Cohet: A CXL-Driven Coherent Heterogeneous Computing Framework with Hardware-Calibrated Full-System Simulation

Conventional heterogeneous computing systems built on PCIe interconnects suffer from inefficient fine-grained host-device interactions and complex programming models. In recent years, many proprietary and open cache-coherent interconnect standards have emerged, among which compute express link (CXL) prevails in the open-standard domain after acquiring several competing solutions. Although CXL-based coherent heterogeneous computing holds the potential to fundamentally transform the collaborative computing mode of CPUs and XPUs, research in this direction remains hampered by the scarcity of available CXL-supported platforms, immature software/hardware ecosystems, and unclear application prospects. This paper presents Cohet, the first CXL-driven coherent heterogeneous computing framework. Cohet decouples the compute and memory resources to form unbiased CPU and XPU pools which share a single unified and coherent memory pool. It exposes a standard malloc/mmap interface to both CPU and XPU compute threads, leaving the OS dealing with smart memory allocation and management of heterogeneous resources. To facilitate Cohet research, we also present a full-system cycle-level simulator named SimCXL, which is capable of modeling all CXL sub-protocols and device types.

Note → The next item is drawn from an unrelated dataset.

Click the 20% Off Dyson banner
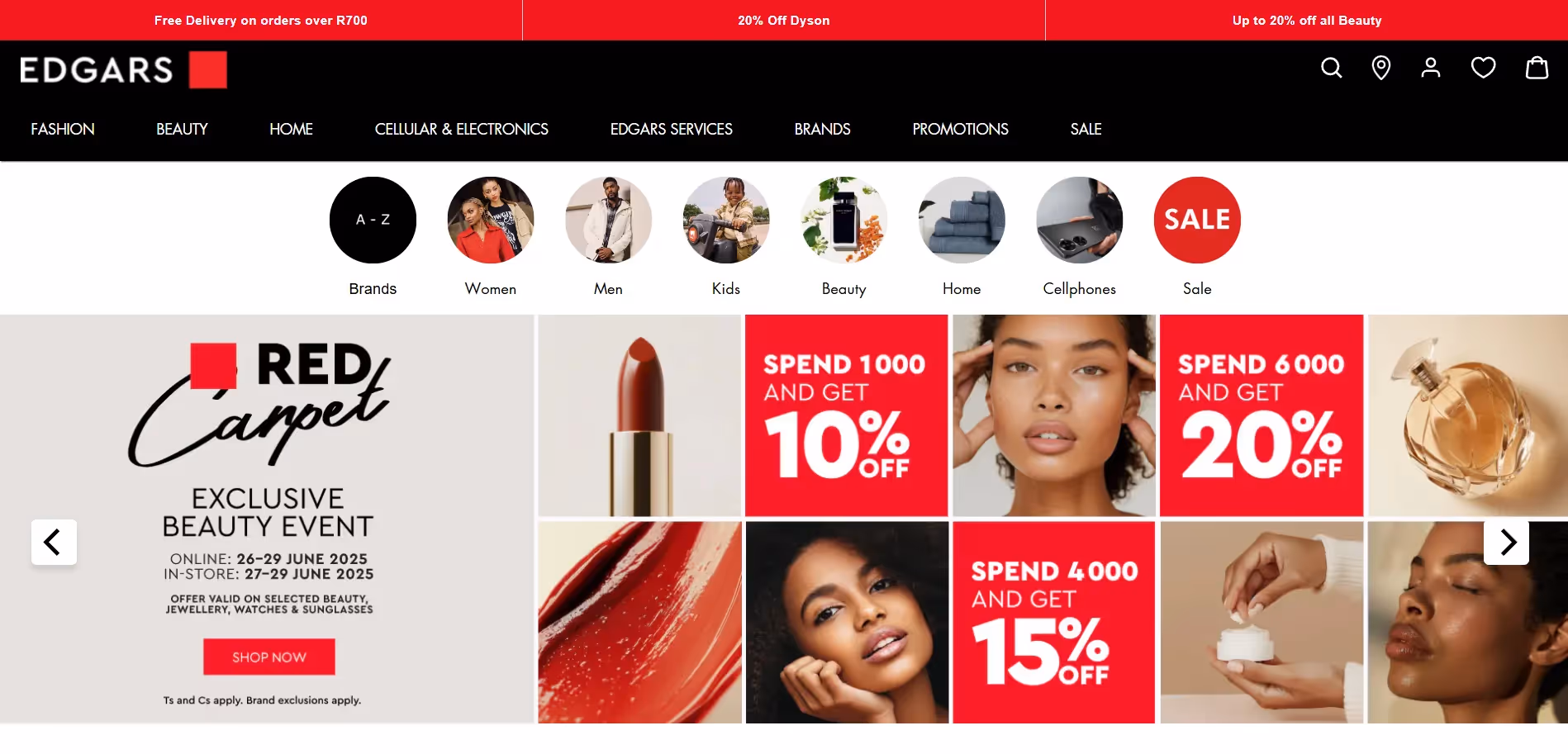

SimCXL has been rigorously calibrated against a real CXL testbed with various CXL memory and accelerators, showing an average simulation error of 3%. Our evaluation reveals that CXL.cache reduces latency by 68% and increases bandwidth by 14.4x compared to DMA transfers at cacheline granularity. Building upon these insights, we demonstrate the benefits of Cohet with two killer apps, which are remote atomic operation (RAO) and remote procedure call (RPC). Compared to PCIe-NIC design, CXL-NIC achieves a 5.5 to 40.2x speedup for RAO offloading and an average speedup of 1.86x for RPC (de)serialization offloading.

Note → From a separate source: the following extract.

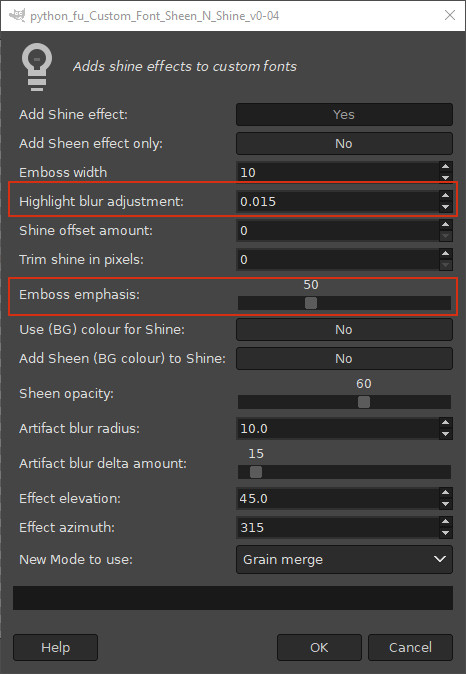Raise Artifact blur radius with up arrow
Image resolution: width=466 pixels, height=674 pixels.
click(x=446, y=423)
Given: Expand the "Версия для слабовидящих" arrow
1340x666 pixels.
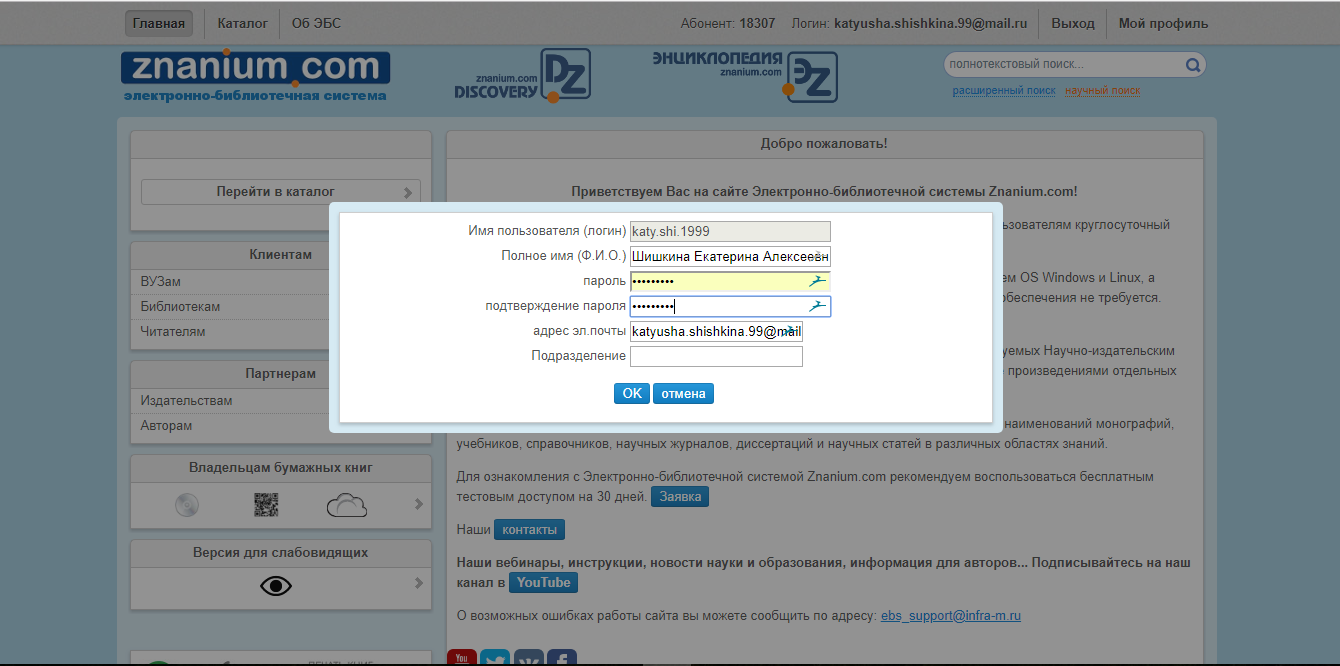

翻译：基于PCIe互连的传统异构计算系统存在细粒度主机-设备交互效率低下和编程模型复杂的问题。近年来，多种专有及开放的缓存一致性互连标准相继涌现，其中计算快速链路（CXL）在整合多个竞争方案后已成为开放标准领域的主流。尽管基于CXL的相干异构计算有望从根本上改变CPU与XPU的协同计算模式，但该方向的研究仍受限于可用CXL平台的稀缺性、不成熟的软硬件生态系统以及不明确的应用前景。本文提出Cohet——首个基于CXL驱动的相干异构计算框架。Cohet通过解耦计算与内存资源，构建了无偏倚的CPU与XPU计算池，并共享统一的内存池。该框架向CPU和XPU计算线程提供标准的malloc/mmap接口，由操作系统负责异构资源的智能内存分配与管理。为推进Cohet研究，我们同时开发了全系统周期级模拟器SimCXL，该模拟器能够建模所有CXL子协议和设备类型。SimCXL已通过搭载多种CXL内存与加速器的真实CXL测试平台进行严格校准，平均模拟误差为3%。实验评估表明，在缓存行粒度下，CXL.cache相较于DMA传输可降低68%的延迟并提升14.4倍的带宽。基于这些发现，我们通过远程原子操作（RAO）和远程过程调用（RPC）两个典型应用展示了Cohet的优势。与PCIe-NIC设计相比，CXL-NIC在RAO卸载上实现了5.5至40.2倍的加速，在RPC（反）序列化卸载上平均加速达1.86倍。